Distributed Estimation#
ModernDiD includes distributed backends for att_gt and
ddd on top of Dask and
Apache Spark. Both backends scale from one
machine to a full cluster and return the same result object types as local
estimation, so your post-estimation workflow stays the same.
This page focuses on practical usage. For internal implementation details, see Distributed Backend Architecture.
When to use distributed estimation#
Distributed estimation is most useful when the dataset does not fit in memory on one machine, when local runtime is too long for your iteration cycle, when you need to run many model specifications over the same large dataset, or when you already maintain a Dask or Spark cluster for analytics workloads.
Distributed execution has scheduler and communication overhead. If local estimation is fast and memory safe, local execution is often simpler and easier to debug.
Requirements#
Install the extra for the backend you plan to use.

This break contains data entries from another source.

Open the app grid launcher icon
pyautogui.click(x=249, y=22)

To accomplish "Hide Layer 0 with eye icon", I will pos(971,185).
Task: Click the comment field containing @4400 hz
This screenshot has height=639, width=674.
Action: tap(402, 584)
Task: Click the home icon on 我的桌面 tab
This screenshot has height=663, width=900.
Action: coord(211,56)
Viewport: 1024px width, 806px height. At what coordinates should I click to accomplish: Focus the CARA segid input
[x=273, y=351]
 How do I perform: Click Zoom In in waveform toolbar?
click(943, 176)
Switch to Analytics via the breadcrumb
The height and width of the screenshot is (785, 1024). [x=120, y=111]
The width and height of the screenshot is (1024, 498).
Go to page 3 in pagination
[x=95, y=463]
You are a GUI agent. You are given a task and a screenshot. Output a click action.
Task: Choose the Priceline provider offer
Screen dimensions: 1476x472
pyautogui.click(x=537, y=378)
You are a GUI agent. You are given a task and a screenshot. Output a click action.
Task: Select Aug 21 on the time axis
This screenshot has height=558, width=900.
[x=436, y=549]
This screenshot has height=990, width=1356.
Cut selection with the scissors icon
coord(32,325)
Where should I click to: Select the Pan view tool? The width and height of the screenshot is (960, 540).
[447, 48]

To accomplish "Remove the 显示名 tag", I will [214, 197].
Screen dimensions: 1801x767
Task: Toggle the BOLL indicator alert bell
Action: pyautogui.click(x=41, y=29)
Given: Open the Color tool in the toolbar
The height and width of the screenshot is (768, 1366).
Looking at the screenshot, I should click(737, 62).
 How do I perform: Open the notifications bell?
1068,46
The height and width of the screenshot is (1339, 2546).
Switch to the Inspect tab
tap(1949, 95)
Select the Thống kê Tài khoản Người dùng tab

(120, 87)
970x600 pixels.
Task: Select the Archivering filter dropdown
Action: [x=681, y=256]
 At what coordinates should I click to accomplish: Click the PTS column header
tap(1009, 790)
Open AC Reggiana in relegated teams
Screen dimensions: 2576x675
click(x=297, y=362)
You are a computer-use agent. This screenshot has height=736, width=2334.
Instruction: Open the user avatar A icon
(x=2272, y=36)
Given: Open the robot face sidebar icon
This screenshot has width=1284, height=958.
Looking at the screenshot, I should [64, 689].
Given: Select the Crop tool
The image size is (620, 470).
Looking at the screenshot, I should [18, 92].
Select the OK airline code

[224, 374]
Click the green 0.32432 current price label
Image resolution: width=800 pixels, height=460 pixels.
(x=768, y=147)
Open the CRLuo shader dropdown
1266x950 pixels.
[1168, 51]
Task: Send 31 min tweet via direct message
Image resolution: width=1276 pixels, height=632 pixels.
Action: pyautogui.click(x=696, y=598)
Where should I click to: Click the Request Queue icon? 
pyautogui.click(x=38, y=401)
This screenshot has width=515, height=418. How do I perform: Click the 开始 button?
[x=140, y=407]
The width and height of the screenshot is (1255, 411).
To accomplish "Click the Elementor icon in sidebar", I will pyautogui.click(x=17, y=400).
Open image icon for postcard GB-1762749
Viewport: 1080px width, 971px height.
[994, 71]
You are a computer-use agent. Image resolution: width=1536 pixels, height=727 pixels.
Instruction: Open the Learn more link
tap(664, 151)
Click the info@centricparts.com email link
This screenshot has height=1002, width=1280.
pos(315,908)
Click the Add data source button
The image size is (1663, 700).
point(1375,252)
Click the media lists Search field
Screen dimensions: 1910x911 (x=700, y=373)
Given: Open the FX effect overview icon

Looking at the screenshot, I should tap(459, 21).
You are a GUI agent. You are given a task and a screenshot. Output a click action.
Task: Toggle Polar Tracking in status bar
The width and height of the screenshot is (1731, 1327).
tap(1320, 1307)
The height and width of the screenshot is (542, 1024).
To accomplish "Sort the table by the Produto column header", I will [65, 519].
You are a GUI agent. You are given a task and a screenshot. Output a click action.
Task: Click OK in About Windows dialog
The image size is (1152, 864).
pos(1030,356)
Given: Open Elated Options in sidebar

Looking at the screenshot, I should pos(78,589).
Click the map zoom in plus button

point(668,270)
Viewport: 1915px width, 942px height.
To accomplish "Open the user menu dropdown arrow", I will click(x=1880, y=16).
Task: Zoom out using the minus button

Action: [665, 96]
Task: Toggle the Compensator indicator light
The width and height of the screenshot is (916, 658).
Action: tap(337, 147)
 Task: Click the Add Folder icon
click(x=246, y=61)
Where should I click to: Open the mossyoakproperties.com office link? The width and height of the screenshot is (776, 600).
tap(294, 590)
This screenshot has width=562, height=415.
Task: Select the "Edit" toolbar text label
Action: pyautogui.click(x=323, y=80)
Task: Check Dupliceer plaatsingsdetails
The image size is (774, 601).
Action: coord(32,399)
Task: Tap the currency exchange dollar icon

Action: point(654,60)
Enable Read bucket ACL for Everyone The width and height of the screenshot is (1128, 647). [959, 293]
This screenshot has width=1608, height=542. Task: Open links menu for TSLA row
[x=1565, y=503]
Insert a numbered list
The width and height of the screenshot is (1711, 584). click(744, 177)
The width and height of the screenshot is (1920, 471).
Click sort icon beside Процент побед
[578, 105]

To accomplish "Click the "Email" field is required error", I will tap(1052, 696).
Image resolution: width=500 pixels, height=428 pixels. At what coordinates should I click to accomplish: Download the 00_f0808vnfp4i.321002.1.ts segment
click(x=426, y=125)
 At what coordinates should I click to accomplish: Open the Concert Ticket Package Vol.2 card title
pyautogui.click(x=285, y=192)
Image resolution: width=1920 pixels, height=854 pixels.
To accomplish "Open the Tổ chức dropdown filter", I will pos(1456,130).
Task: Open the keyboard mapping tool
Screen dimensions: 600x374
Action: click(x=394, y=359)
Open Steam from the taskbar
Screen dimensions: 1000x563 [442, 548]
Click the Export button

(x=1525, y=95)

uv pip install moderndid[dask] # Dask backend
uv pip install moderndid[spark] # Spark backend
The all extra includes Dask but not Spark (which requires a JVM),
so Spark users should install moderndid[spark] explicitly. ModernDiD cannot set up your cluster environment for you.
Creating clusters, managing workers/executors, and building distributed
DataFrames is the responsibility of the user. Once you have a Dask or Spark
DataFrame, ModernDiD handles the rest.
If you are new to either framework:
Quick start#
The distributed backend activates automatically when data is a Dask
or PySpark DataFrame. If data is any other type, the local estimator
runs instead. This lets you move from local development to cluster execution
without rewriting estimator arguments.
Dask
import dask.dataframe as dd
import moderndid as did
ddf = dd.read_parquet("panel_data.parquet")
result = did.att_gt(
data=ddf,
yname="y",
tname="time",
idname="id",
gname="group",
xformla="~ x1 + x2",
est_method="dr",
)
# Post-estimation code is unchanged
event_study = did.aggte(result, type="dynamic")
did.plot_event_study(event_study)
Spark
from pyspark.sql import SparkSession
import moderndid as did
spark = SparkSession.builder.master("local[*]").getOrCreate()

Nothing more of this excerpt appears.